Problem
Print each line from the start of the records below up through the line where "Task: Click the scale manipulator square icon" is found, exactly as given.

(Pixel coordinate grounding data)
****************************************
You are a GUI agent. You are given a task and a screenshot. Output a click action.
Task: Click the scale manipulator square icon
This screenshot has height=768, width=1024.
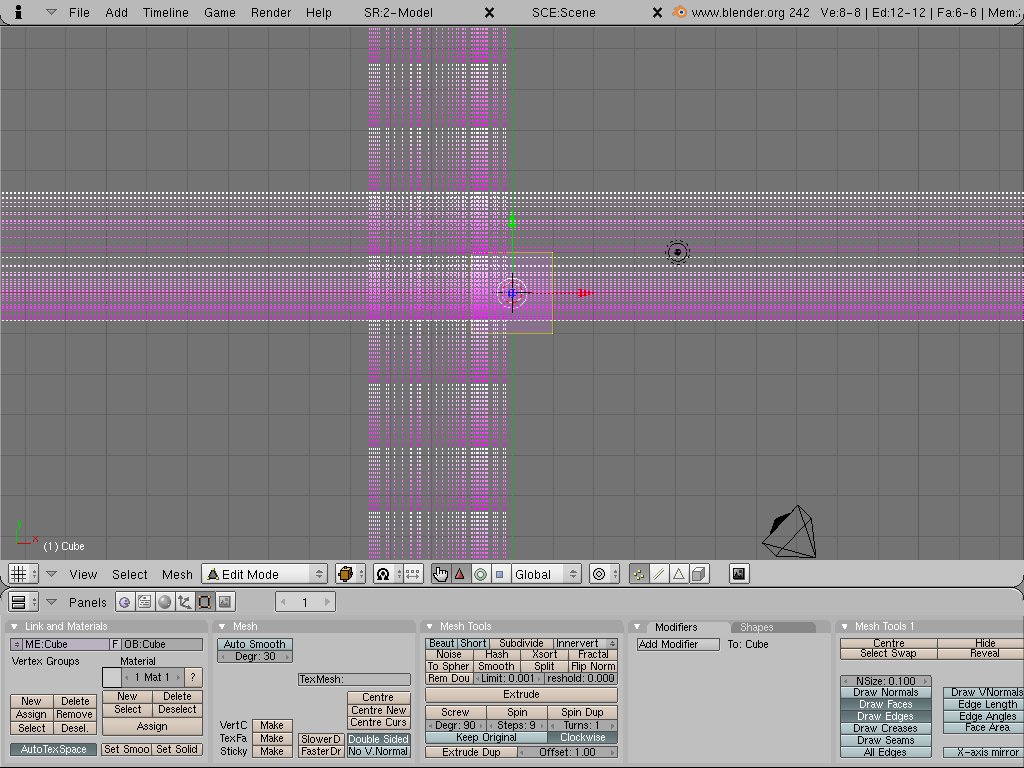[499, 574]
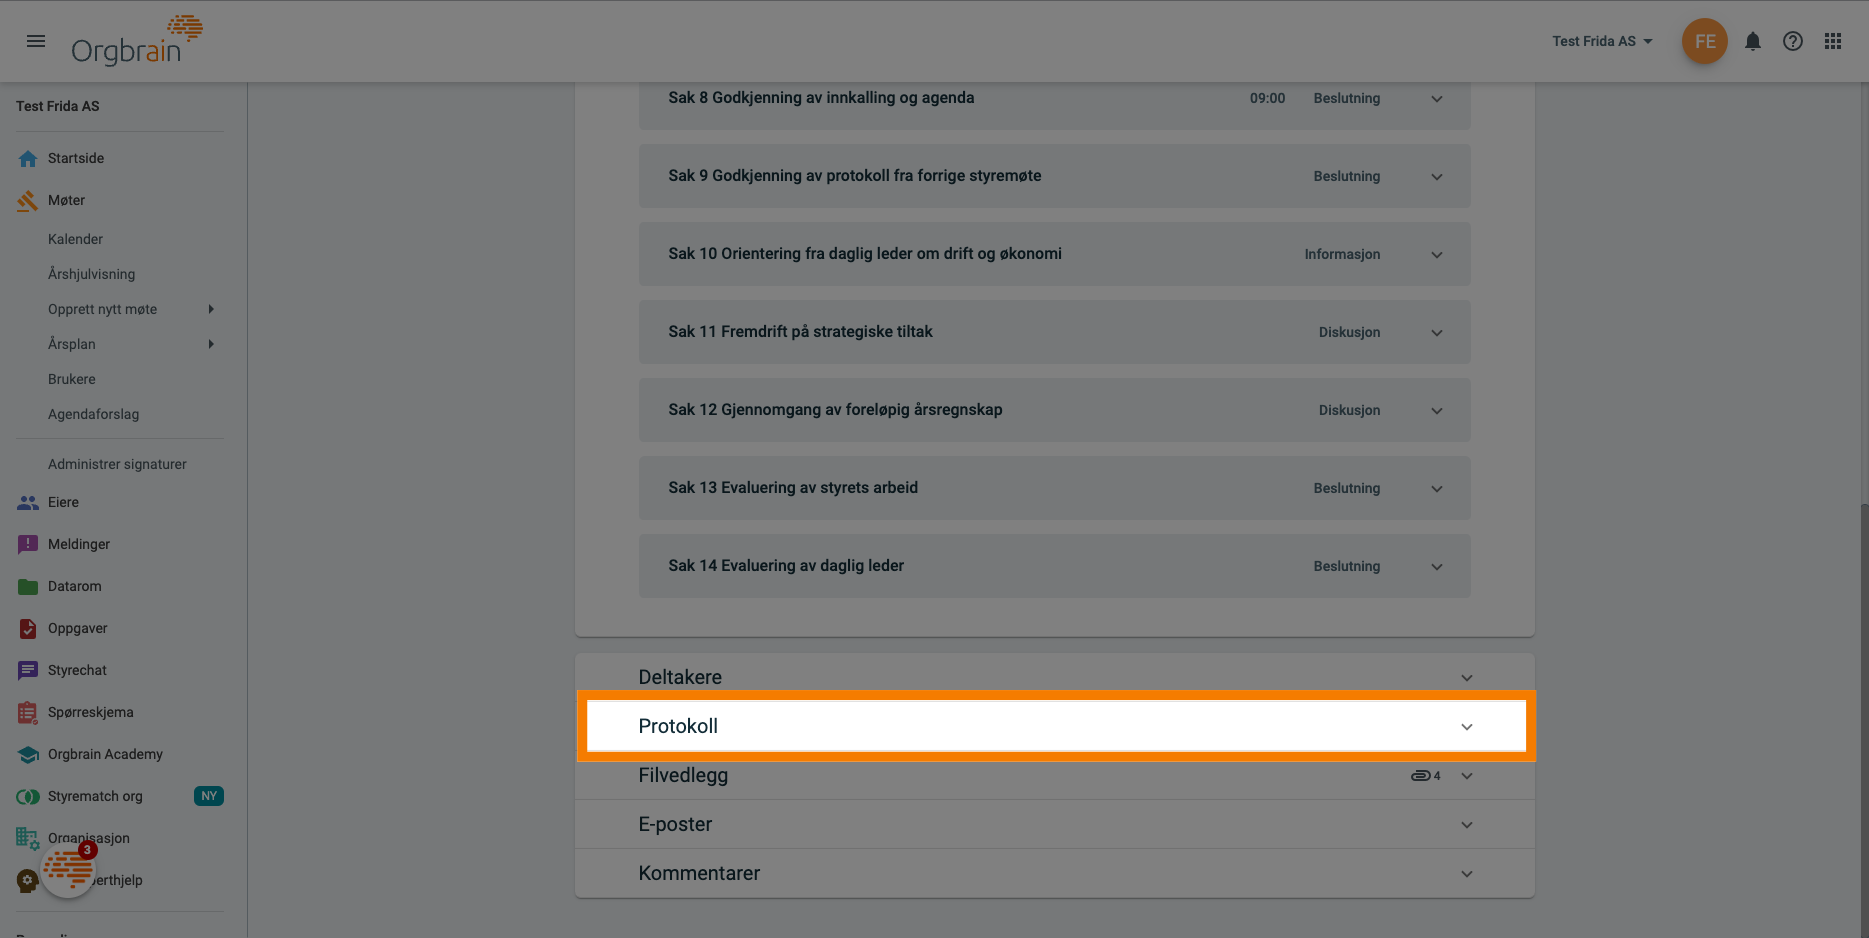The height and width of the screenshot is (938, 1869).
Task: Expand the Opprett nytt møte submenu
Action: [211, 309]
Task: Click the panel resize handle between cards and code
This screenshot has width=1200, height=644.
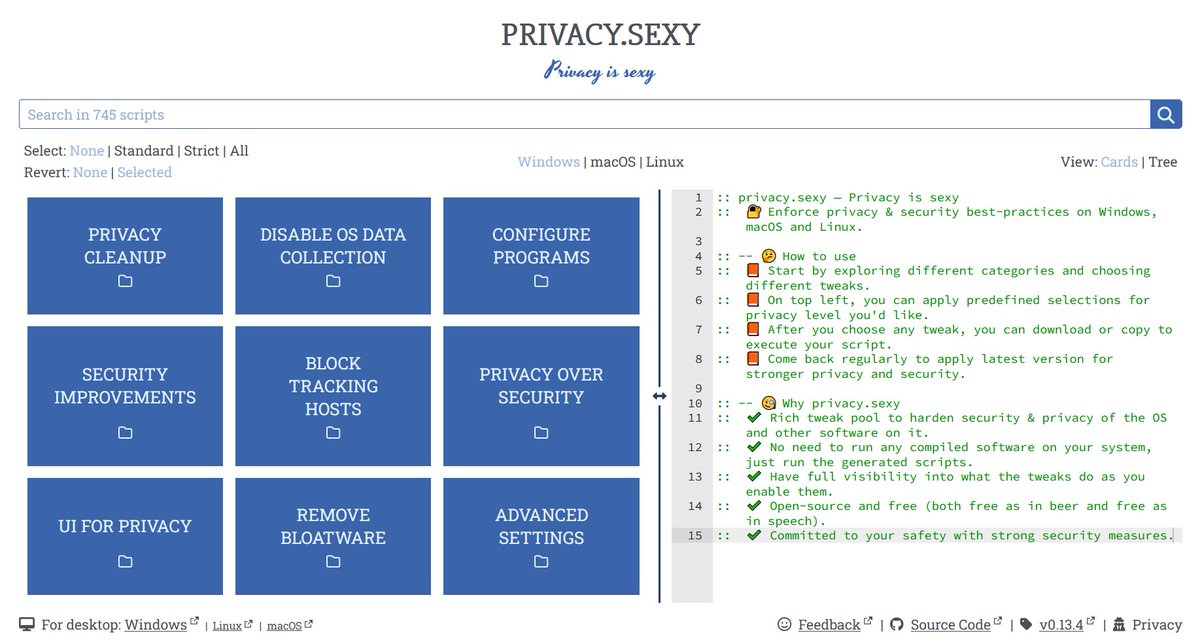Action: (x=659, y=396)
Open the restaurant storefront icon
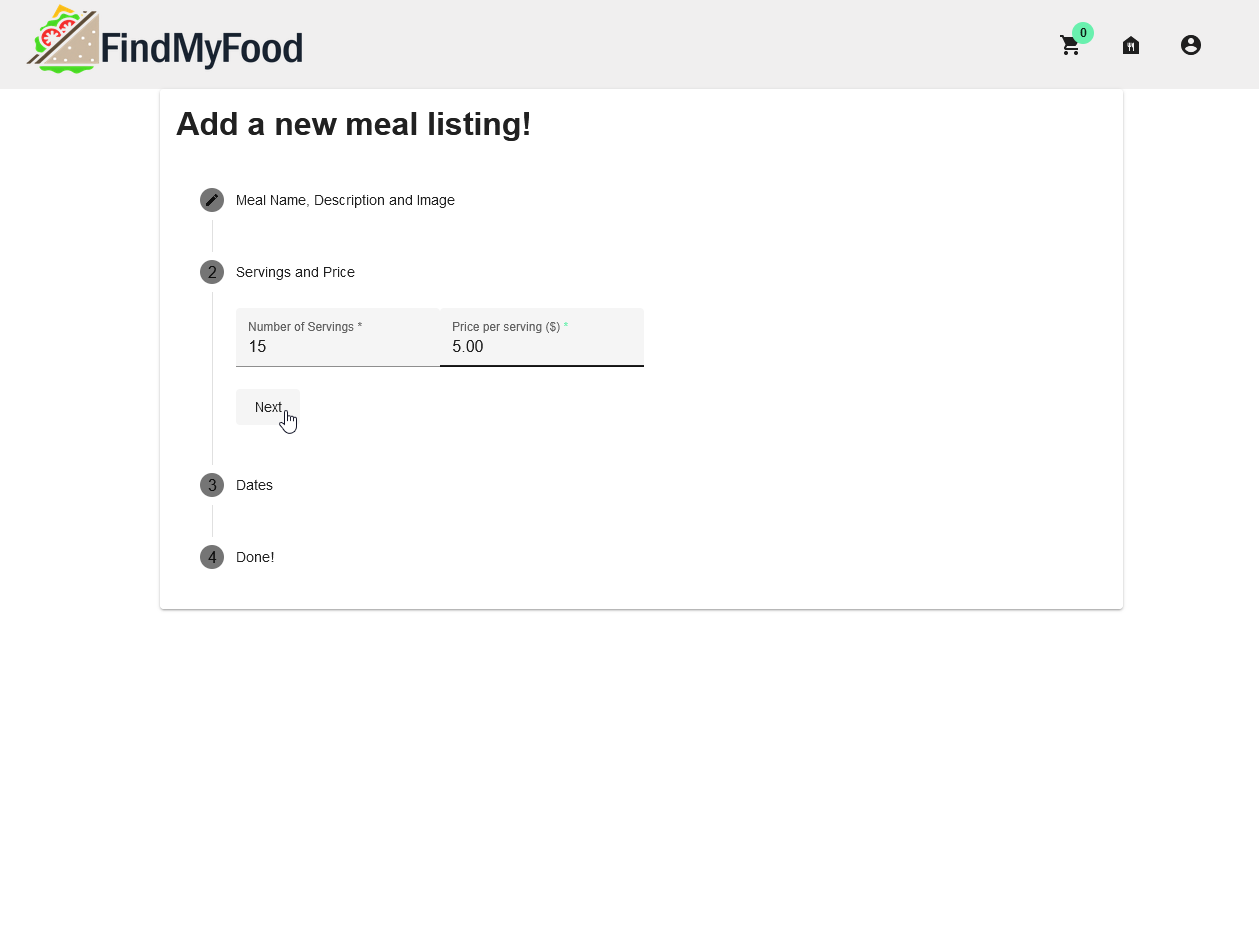 (1131, 45)
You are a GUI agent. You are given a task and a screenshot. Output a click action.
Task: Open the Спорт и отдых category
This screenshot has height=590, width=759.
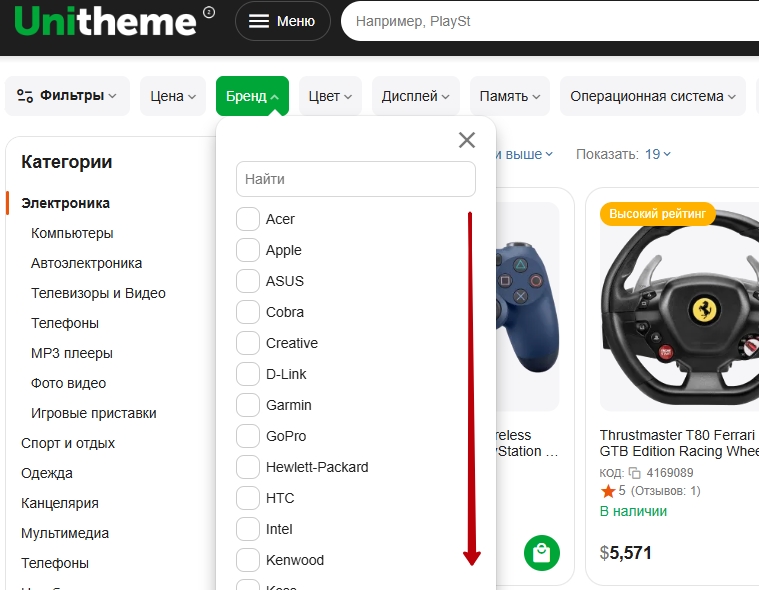click(68, 443)
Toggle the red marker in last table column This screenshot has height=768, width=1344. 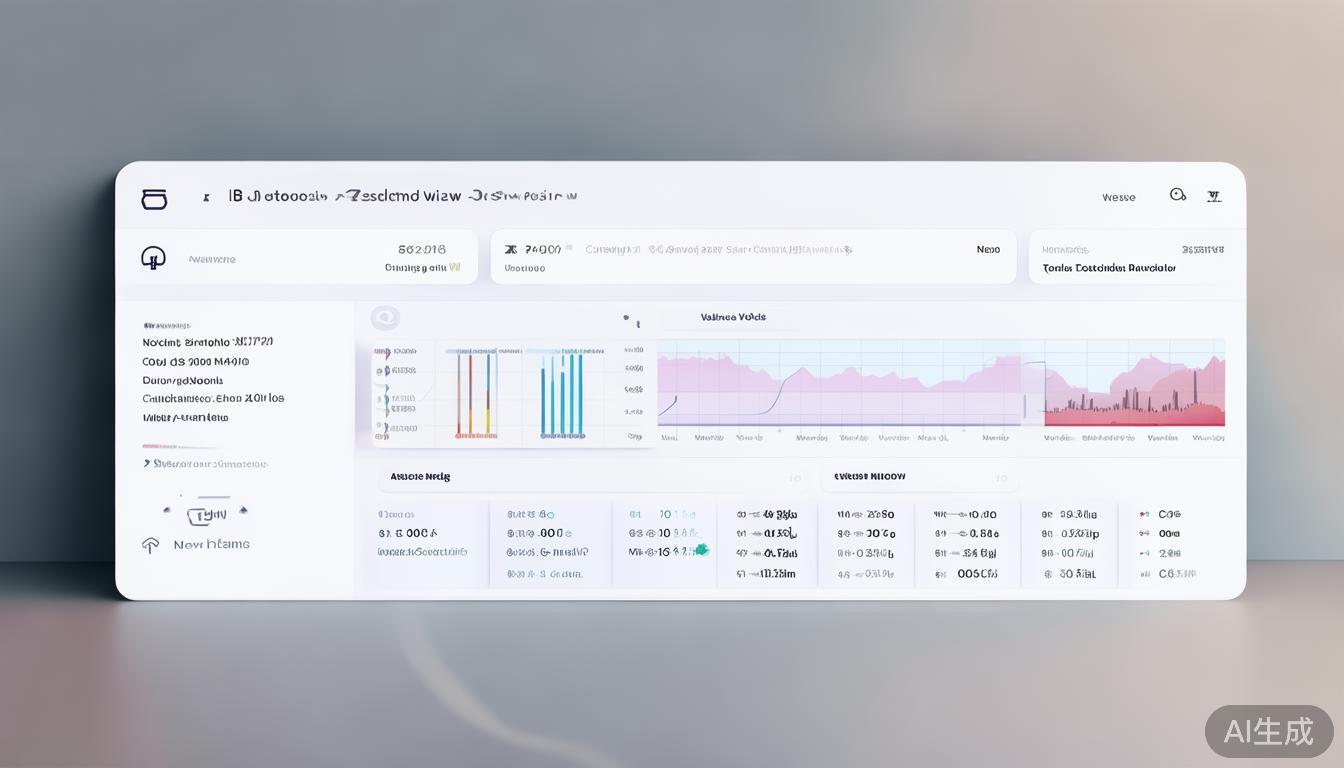(1143, 514)
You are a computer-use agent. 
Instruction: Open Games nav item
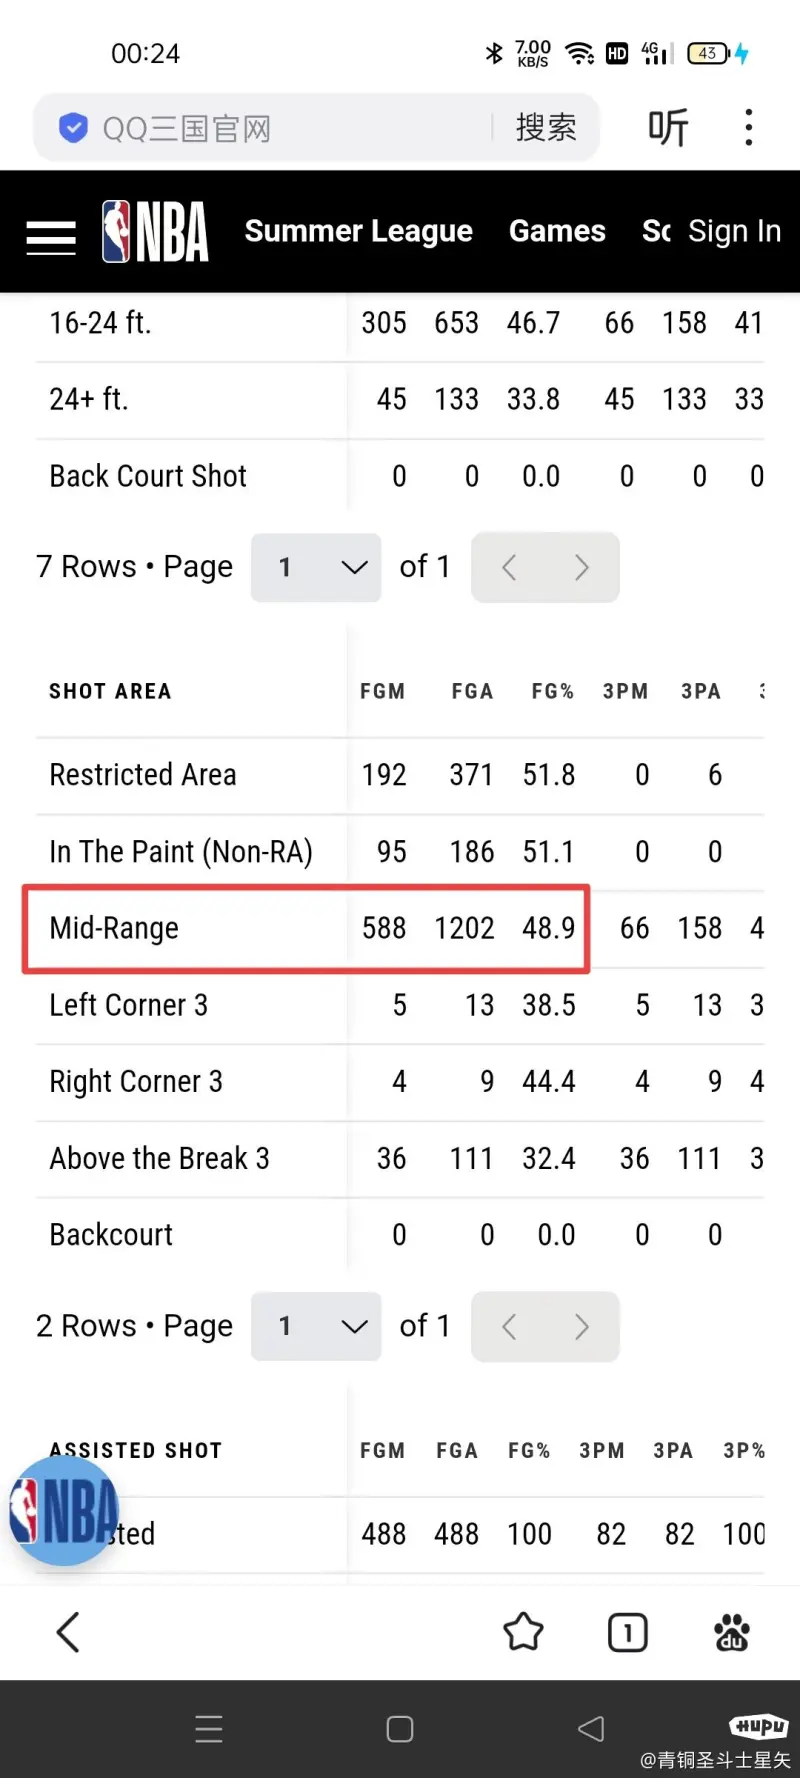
****************************************
Expected output
You are a GUI agent. You are given a task and a screenshot. Output a click action.
Task: Click the scale manipulator square icon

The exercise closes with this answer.